▶ Reading passage:
☆ ☆ ☆ ☆ ☆ ☆ ☆
In this context, 2025 may be seen as a tipping point. In just 12 months, the Trump administration has carried out a broad assault on key pillars of US democracy and the global rules-based order, which the US, despite inconsistencies, was, with other states, instrumental in helping to establish.

In short order, Trump’s second-term administration has undermined trust in the sanctity of elections, reduced government accountability, gutted food assistance and healthcare subsidies, attacked judicial independence, defied court orders, rolled back women’s rights, obstructed access to abortion care, undermined remedies for racial harm, terminated programs mandating accessibility for people with disabilities, punished free speech, stripped protections from trans and intersex people, eroded privacy, and used government power to intimidate political opponents, the media, law firms, universities, civil society, and even comedians.

A volunteer at a food distribution event outside of Brooklyn Borough Hall in New York City, June 9, 2026.
☆ ☆ ☆ ☆ ☆ ☆ ☆
▶ Data records:
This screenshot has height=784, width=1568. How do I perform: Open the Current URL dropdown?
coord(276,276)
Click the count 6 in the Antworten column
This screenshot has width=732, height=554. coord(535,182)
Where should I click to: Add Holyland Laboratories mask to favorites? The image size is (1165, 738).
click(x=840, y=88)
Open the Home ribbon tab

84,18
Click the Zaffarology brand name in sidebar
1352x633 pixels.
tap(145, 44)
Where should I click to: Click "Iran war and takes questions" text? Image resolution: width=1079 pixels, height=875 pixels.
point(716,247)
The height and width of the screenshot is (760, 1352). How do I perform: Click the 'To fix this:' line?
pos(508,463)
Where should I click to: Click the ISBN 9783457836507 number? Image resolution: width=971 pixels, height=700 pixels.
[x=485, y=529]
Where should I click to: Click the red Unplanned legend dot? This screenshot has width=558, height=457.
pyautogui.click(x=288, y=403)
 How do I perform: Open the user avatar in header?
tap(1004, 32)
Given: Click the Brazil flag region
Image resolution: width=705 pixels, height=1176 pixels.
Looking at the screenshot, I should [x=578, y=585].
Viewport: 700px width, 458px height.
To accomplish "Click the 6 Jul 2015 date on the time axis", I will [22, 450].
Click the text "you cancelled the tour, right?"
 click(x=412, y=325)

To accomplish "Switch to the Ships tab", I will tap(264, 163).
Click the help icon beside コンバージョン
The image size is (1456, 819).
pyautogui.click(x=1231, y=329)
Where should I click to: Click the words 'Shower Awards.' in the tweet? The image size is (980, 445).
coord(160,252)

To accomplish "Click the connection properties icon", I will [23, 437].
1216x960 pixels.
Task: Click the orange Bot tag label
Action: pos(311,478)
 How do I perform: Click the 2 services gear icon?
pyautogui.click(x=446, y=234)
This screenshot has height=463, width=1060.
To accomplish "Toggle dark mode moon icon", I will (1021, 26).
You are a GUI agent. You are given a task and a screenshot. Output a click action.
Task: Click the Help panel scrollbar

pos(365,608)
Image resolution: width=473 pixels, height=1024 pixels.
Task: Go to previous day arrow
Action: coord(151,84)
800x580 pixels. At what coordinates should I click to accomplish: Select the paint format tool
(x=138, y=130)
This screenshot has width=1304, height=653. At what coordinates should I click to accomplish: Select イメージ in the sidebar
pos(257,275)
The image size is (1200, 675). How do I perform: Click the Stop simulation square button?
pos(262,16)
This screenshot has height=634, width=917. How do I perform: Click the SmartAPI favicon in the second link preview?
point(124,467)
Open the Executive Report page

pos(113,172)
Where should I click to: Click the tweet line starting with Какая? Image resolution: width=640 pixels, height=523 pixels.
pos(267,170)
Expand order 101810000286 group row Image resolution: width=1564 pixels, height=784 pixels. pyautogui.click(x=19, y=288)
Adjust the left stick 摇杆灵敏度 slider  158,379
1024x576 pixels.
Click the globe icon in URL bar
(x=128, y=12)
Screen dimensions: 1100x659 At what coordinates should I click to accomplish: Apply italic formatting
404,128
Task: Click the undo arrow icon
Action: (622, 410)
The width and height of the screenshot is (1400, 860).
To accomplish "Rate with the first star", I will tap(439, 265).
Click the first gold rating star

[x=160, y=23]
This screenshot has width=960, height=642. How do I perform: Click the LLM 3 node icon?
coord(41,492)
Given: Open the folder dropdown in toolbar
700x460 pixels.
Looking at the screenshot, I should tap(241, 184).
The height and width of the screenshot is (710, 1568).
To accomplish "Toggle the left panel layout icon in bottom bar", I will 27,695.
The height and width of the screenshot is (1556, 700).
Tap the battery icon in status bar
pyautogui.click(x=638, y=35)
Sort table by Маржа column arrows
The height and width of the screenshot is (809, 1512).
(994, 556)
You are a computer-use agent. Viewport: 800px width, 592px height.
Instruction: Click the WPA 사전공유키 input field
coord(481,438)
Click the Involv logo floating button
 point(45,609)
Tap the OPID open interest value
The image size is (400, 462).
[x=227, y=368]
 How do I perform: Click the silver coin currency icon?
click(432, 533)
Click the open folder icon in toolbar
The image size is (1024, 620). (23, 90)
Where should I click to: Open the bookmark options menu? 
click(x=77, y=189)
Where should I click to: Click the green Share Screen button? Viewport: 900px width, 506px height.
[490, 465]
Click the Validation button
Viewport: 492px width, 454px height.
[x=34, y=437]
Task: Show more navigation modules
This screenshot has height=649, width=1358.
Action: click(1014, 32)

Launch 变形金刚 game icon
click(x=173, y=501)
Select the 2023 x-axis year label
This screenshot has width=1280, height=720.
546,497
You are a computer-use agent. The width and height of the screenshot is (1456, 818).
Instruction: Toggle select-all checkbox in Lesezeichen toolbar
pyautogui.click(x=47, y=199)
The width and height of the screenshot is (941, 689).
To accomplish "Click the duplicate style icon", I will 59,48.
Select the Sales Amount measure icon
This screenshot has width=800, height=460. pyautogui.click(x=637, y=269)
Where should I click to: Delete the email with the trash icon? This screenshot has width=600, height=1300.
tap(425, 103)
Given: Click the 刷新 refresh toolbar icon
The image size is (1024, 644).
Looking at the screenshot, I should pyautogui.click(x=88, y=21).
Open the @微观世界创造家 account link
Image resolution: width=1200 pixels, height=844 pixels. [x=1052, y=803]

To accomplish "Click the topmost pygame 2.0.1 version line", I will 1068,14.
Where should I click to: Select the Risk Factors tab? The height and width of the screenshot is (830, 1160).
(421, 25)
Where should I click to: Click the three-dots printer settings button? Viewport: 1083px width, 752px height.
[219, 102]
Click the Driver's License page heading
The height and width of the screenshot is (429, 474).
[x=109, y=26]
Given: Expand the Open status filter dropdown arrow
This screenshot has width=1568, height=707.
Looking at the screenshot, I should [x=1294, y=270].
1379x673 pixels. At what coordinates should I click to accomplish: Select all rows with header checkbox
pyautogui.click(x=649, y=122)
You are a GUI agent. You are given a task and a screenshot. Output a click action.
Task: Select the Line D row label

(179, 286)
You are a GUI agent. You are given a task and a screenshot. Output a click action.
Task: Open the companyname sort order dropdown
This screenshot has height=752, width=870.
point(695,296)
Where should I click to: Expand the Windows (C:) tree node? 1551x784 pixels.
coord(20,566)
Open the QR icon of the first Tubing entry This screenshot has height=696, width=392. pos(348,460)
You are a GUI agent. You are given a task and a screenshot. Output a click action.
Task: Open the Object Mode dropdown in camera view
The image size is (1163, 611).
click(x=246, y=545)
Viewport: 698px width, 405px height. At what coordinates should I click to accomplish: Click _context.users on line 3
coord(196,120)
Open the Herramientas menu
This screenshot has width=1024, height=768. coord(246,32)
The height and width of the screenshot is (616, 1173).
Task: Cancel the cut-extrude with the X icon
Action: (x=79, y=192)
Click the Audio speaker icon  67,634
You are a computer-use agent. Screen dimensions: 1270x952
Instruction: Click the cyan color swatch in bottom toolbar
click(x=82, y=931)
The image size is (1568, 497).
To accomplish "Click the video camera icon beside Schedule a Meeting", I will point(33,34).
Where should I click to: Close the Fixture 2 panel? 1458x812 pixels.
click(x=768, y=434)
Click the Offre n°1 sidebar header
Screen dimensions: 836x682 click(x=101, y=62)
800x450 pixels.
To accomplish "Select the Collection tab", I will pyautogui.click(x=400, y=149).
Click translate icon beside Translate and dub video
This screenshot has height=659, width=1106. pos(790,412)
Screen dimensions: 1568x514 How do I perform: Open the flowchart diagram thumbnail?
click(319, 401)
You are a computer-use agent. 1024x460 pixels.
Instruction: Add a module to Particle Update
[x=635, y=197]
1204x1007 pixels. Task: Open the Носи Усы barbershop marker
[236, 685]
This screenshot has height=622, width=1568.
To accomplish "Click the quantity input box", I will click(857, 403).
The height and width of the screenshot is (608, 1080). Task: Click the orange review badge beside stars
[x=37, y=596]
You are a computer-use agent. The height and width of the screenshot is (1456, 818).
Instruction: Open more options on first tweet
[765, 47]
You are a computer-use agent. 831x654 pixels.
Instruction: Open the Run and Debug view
☆ ☆ ☆ ☆ ☆ ☆ ☆
▶ Questions:
1. Repeat word for word the stretch from "In short order, Trump’s" through "June 9, 2026." in the excerpt on the Trump administration.
2. Decide whether each statement agrees with the excerpt on the Trump administration, giving yes or no and quoting the deciding words: (a) 2025 may be regarded as a tipping point. (b) The administration expanded food assistance. (c) The US established the global rules-based order on its own.
3. According to the excerpt on the Trump administration, whom did the administration use government power to intimidate? List them all.
The data plays no part in what comes next.

▶ Results:
1.
In short order, Trump’s second-term administration has undermined trust in the sanctity of elections, reduced government accountability, gutted food assistance and healthcare subsidies, attacked judicial independence, defied court orders, rolled back women’s rights, obstructed access to abortion care, undermined remedies for racial harm, terminated programs mandating accessibility for people with disabilities, punished free speech, stripped protections from trans and intersex people, eroded privacy, and used government power to intimidate political opponents, the media, law firms, universities, civil society, and even comedians.

A volunteer at a food distribution event outside of Brooklyn Borough Hall in New York City, June 9, 2026.

2.
(a) Yes: "2025 may be seen as a tipping point"
(b) No: "gutted food assistance and healthcare subsidies"
(c) No: "was, with other states, instrumental in helping to establish"

3. political opponents, the media, law firms, universities, civil society, comedians